С появлением новой семьи появился и ещё один двор, а при нём и новые люди, новые партии и новые интриги. В штат нового «молодого двора» вошло шестнадцать придворных во главе с гофмаршалом князем Борисом Голицыным.

И всё же можно утверждать, что кроме двора императрицы, наследника и двух великих князей существовал и пятый двор — светлейшего князя, генерал-аншефа Платона Александровича Зубова.

Один из его биографов писал: «Зубов в последние семь лет царствования Екатерины был повсеместно признанною бездарностью. В течение семи лет он достиг той вершины могущества, на которую Потёмкин, при всей своей удачливости, при всей благосклонности счастья, восходил почти двадцать лет; ордена, чины, титулы и все прочие отличия, пожалованные Зубову Екатериною, были заслужены Суворовым сорокадвухлетнею службою, составившею славу России. Слепое счастие осыпало Зубова теми самыми наградами, за которыми истинные герои века Екатерины ходили в дальнейшие, чужие страны; ему же все отличия доставались тем легче и скорее, чем ближе ко двору, чем безотлучнее он пребывал в столице. Позолотив струны лиры Державина, Зубов был им воспет не менее восторженно, как незадолго перед тем Потёмкин; портреты красавца в воинских доспехах украсили стены дворцовых чертогов наряду с великими полководцами, и Платон Александрович Зубов, по удачному выражению Массона, «почитал себя великим потому только, что стоял во весь рост, в то время, когда всё ползало у его ног».

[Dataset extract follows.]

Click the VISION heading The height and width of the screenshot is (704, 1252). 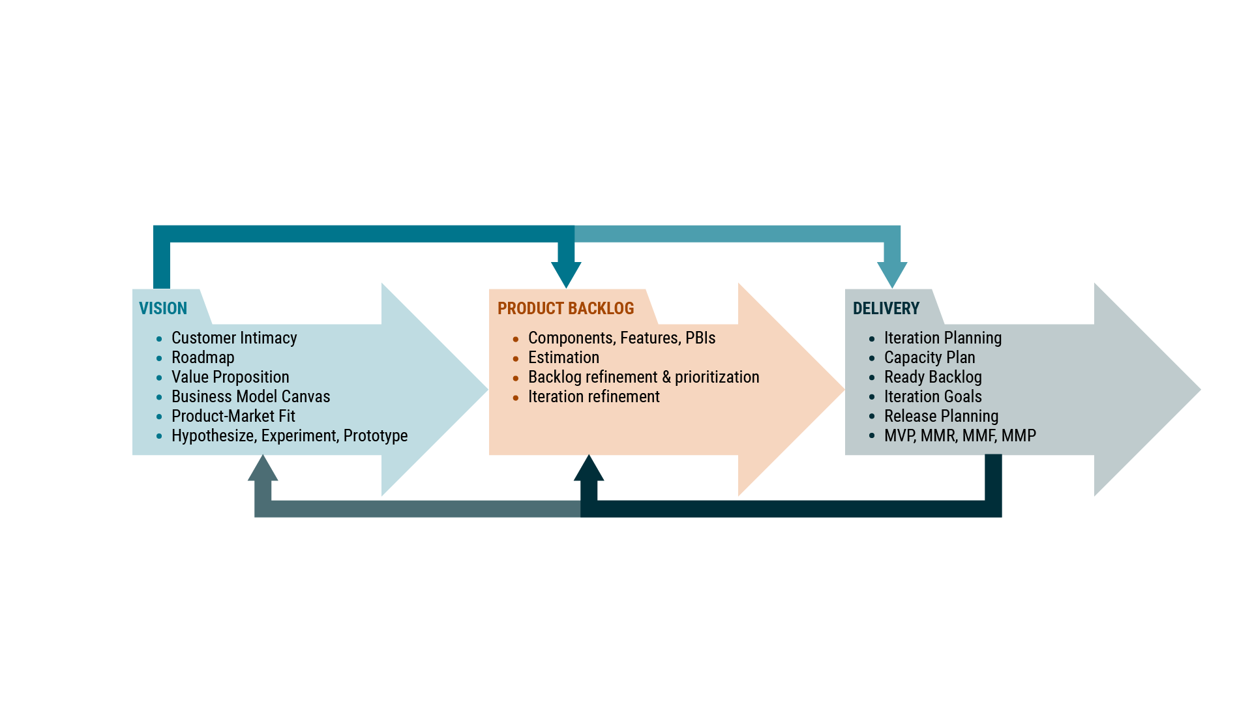[163, 308]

Люди, не зависевшие от временщика, не искавшие его милостей, могли непредвзято оценивать и самого Платона Александровича, и его окружение. К числу таких объективных и независимых свидетелей относится один из воспитателей Александра и Константина, швейцарец Карл Массон, земляк Лагарпа, о котором только что было упомянуто, оставивший «записки и воспоминания о России». Массон писал о Платоне Зубове: «Каждое утро многочисленные толпы льстецов осаждали его двери, наполняли прихожие и приёмные. Старые генералы и вельможи не стеснялись ласкать ничтожнейших его лакеев. Видали часто, как эти лакеи толчками разгоняли генералов и офицеров, коих толпа, теснясь у дверей, мешала их запереть. Развалясь в креслах, в самом непристойном неглиже, засунув мизинец в нос, с глазами бесцельно устремлёнными в потолок, этот молодой человек, с лицом холодным и надутым, едва удостаивал обращать внимание на окружающих его. Он забавлялся дурачествами своей обезьяны, которая скакала по головам подлых льстецов, или разговаривал со своим шутом; а в это время старцы, под начальством которых он служил в сержантах: Долгорукие, Голицыны, Салтыковы, и всё, что было великого и малодушного, ожидали, чтобы он низвёл свои взоры, чтобы опять приникнуть к его стопам».